24 October 2018 - Road
Monocoque or joints?

What are the technical differences between a monocoque frame and one with tubes and joints? How does performance change?

As a general premise on this subject, from the point of view of road use, we can say that a frame with tubes and joints, in our case the C64, is more rigid and precise, while a monocoque frame is “softer” and more comfortable.

The choice, in principle, should be made according to these basic considerations; the fewer dispersions there are, the more effective pedalling is, so greater rigidity helps to transmit all the thrust power to the wheels, as well as favouring an extremely “clean” ride; however, for the same reasons the cyclist could lose something in terms of comfort in the saddle.

Conversely, a “softer” frame provides greater comfort, as it better absorbs the stresses coming from the road.
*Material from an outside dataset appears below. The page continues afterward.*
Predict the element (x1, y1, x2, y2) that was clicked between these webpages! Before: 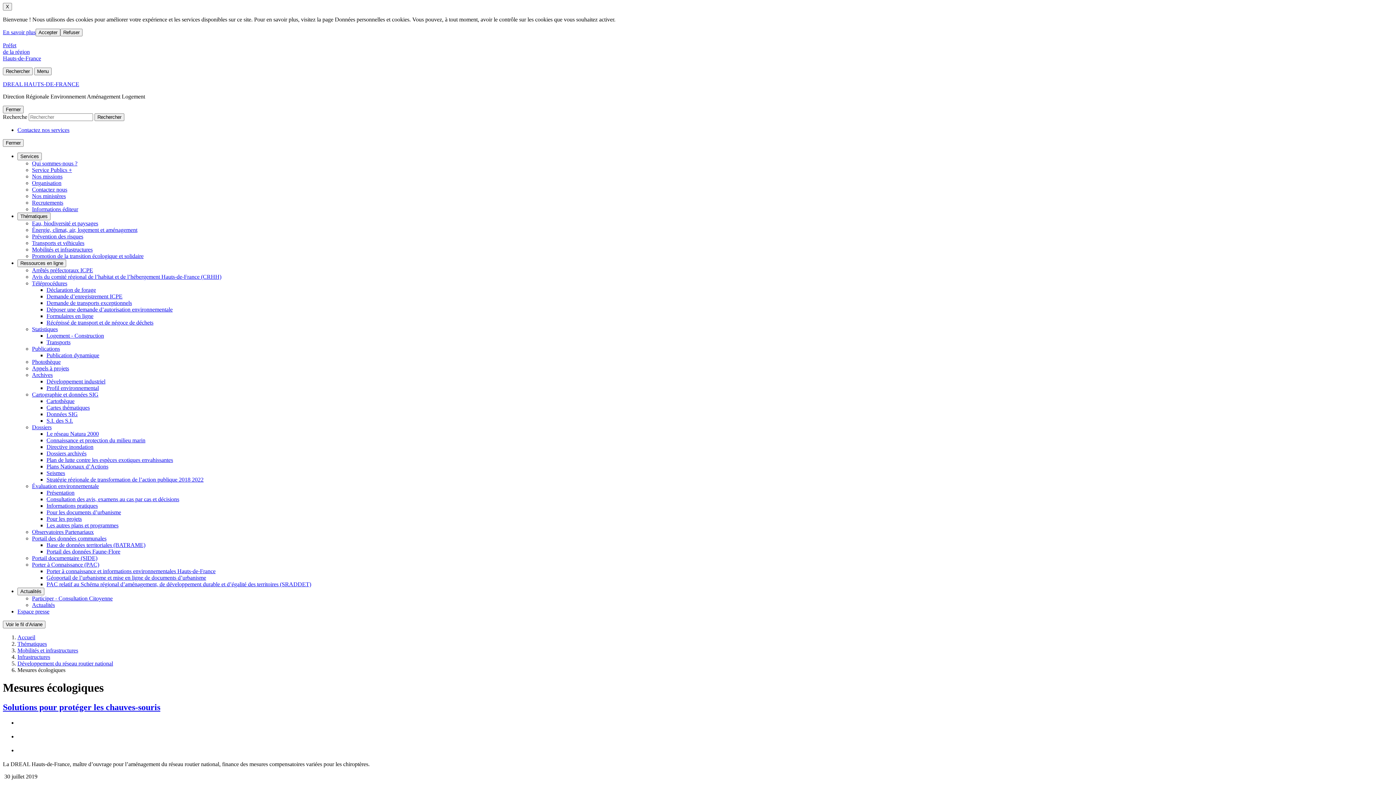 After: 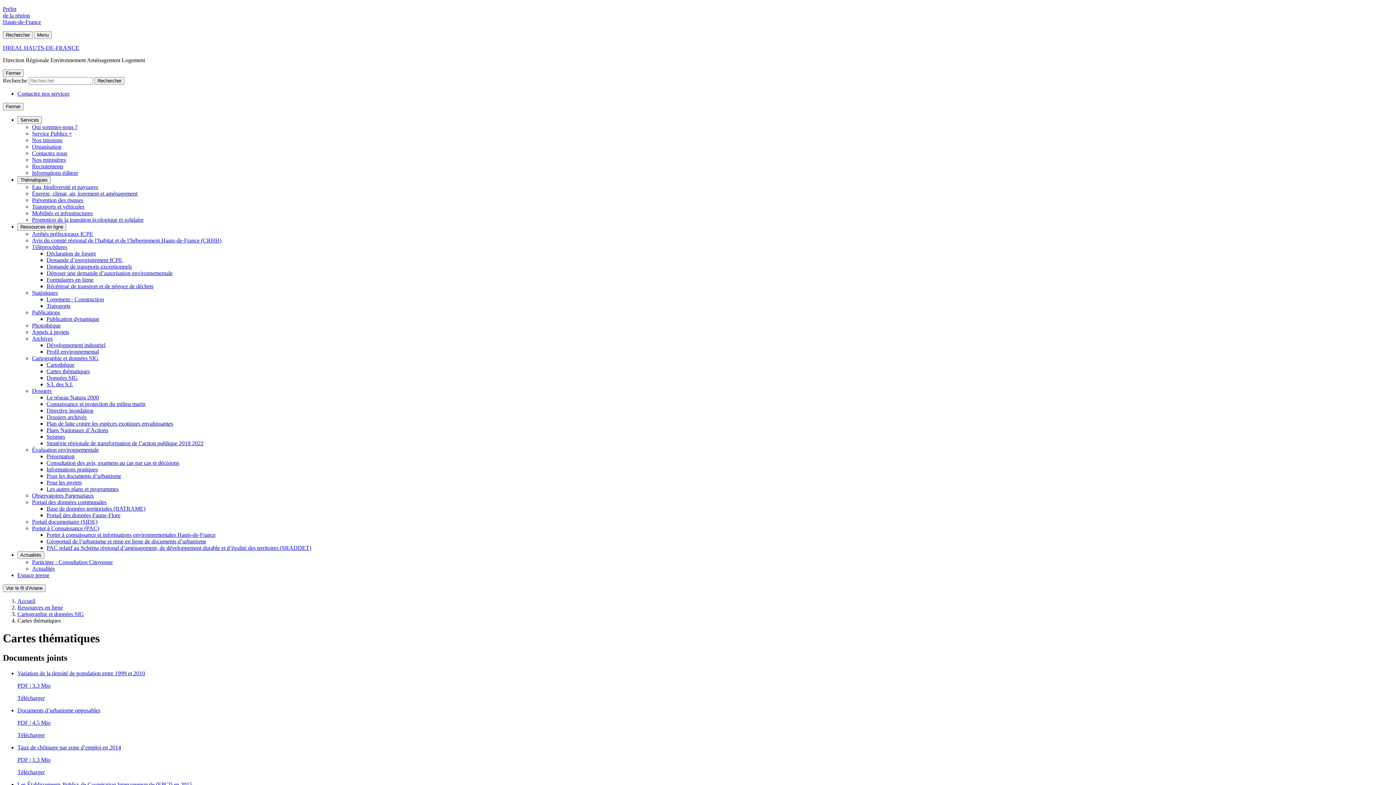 Action: bbox: (46, 404, 89, 410) label: Cartes thématiquesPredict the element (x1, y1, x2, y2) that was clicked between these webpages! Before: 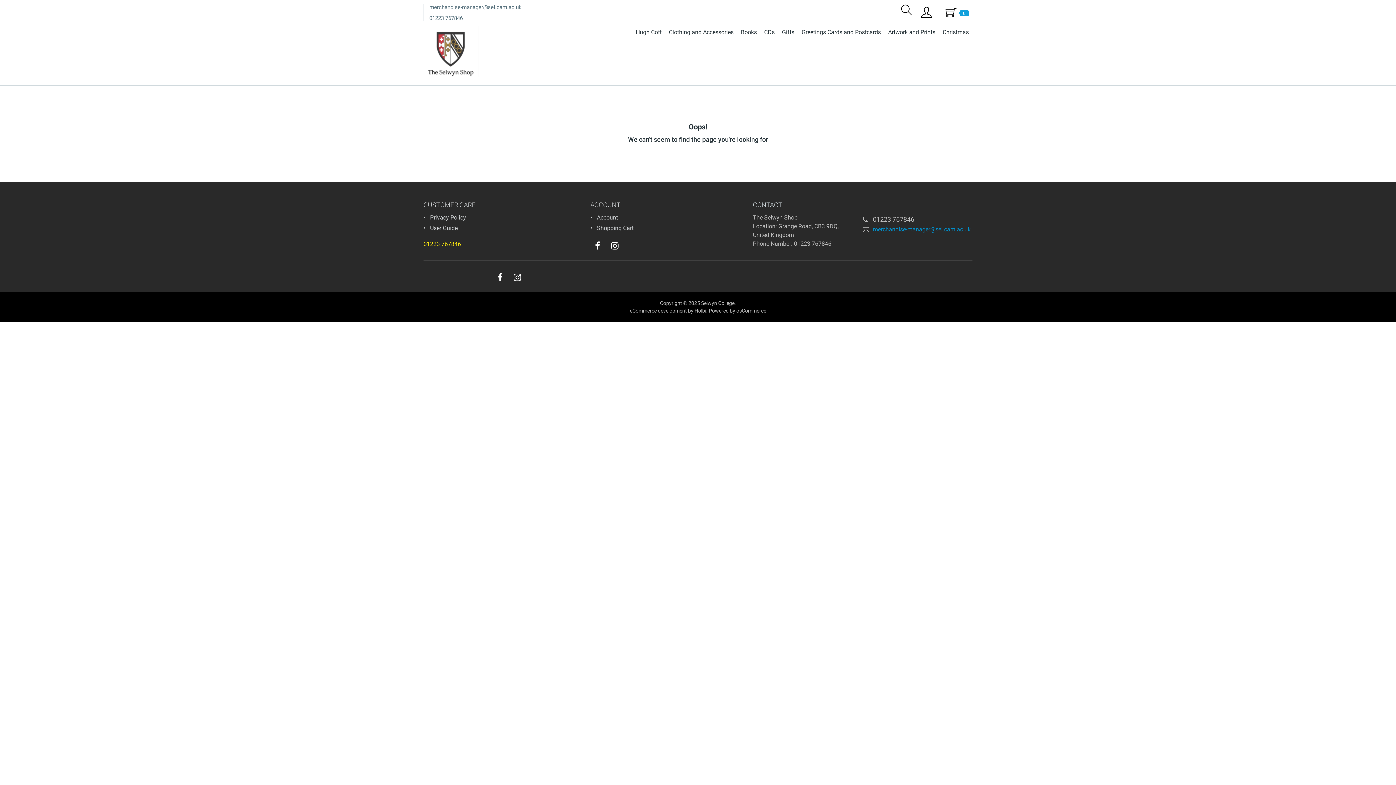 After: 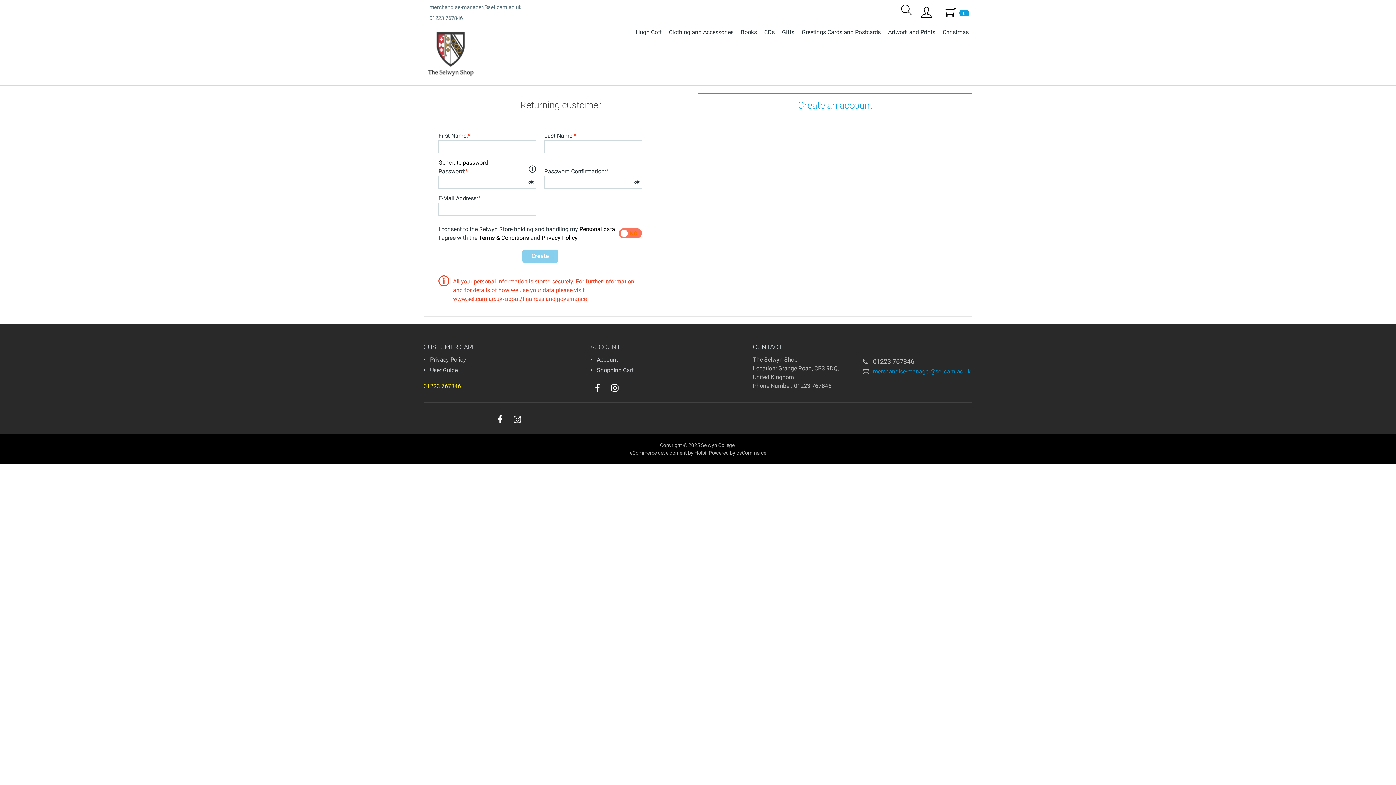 Action: label: Account bbox: (597, 214, 618, 221)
Of course, the differences between one type and another are minimal in terms of absolute values, but keep in mind that cycling is an endurance sport, with a pedalling effort that repeats itself thousands of times, and even the small variables are felt in the long run.

Joints also make it possible to offer a wide choice of sizes and geometries and, if necessary, to create a made-to-measure frame. The construction method, with the cutting of the tubes to the desired length, does in fact allow utmost customization, exactly as was once the case with steel.

Monocoque frames, on the other hand, are made in a single piece using a mould. The end result is a strong, rigid and light frame, perfect for cyclists of all levels, from the amateur to the professional.

In this case, size is predefined, but it should be stressed that with our monocoque frames the customer still has 8 sizes to choose from and these are able to cater to virtually any need.